--- Data to examine Enclosed Below ---
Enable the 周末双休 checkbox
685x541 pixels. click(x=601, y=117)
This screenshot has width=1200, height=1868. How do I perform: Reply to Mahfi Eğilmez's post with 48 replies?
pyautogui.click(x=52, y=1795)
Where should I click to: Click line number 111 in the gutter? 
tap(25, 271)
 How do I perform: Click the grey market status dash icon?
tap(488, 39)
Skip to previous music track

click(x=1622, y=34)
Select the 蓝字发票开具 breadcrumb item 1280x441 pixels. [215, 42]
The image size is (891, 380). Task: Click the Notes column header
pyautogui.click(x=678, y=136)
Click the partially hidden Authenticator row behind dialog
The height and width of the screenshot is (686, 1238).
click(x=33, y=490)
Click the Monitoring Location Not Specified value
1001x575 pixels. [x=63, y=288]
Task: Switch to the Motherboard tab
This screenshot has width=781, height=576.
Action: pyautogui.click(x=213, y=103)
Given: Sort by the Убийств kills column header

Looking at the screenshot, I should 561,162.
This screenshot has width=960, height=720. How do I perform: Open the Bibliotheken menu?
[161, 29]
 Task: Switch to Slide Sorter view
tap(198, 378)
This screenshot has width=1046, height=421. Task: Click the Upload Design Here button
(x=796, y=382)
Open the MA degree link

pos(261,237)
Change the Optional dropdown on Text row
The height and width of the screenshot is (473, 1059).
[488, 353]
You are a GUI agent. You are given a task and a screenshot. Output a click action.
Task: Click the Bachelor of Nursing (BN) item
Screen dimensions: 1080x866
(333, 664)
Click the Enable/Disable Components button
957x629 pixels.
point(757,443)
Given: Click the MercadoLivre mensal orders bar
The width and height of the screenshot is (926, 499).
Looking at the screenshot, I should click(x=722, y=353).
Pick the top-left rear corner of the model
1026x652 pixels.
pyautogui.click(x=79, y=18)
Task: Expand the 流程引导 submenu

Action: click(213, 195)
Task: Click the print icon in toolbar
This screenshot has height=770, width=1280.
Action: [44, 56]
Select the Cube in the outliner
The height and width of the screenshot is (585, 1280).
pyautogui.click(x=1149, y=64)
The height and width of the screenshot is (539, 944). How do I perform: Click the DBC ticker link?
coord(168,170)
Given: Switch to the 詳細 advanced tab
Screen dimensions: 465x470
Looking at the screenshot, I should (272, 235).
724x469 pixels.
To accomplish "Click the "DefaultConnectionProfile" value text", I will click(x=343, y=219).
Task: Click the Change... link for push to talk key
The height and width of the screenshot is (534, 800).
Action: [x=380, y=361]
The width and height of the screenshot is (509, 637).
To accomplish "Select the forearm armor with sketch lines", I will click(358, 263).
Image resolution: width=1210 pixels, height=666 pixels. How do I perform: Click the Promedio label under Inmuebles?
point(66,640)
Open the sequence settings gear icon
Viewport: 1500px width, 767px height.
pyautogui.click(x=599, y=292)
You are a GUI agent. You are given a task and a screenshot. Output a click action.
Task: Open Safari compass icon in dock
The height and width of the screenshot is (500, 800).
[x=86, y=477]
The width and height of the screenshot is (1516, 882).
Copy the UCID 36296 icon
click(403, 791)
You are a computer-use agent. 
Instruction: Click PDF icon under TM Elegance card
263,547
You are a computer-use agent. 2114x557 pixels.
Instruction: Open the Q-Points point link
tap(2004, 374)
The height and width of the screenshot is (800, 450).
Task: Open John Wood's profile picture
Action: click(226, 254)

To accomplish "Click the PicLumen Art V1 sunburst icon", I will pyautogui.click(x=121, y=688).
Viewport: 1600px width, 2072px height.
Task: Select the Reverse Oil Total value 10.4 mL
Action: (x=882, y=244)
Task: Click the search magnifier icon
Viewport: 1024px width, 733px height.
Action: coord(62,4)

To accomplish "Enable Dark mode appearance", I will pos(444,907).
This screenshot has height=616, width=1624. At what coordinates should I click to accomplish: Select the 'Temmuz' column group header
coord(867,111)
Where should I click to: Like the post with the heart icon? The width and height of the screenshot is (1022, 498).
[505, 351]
--- End of Enclosed Data to examine ---
Problem description
Copy exactly the stretch of data above from the line with "Task: Click the Bachelor of Nursing (BN) item" through the line with "Select the Cube in the outliner", and omit all other lines.

Finished task
Task: Click the Bachelor of Nursing (BN) item
Screen dimensions: 1080x866
(333, 664)
Click the Enable/Disable Components button
957x629 pixels.
point(757,443)
Given: Click the MercadoLivre mensal orders bar
The width and height of the screenshot is (926, 499).
Looking at the screenshot, I should click(x=722, y=353).
Pick the top-left rear corner of the model
1026x652 pixels.
pyautogui.click(x=79, y=18)
Task: Expand the 流程引导 submenu

Action: click(213, 195)
Task: Click the print icon in toolbar
This screenshot has height=770, width=1280.
Action: [44, 56]
Select the Cube in the outliner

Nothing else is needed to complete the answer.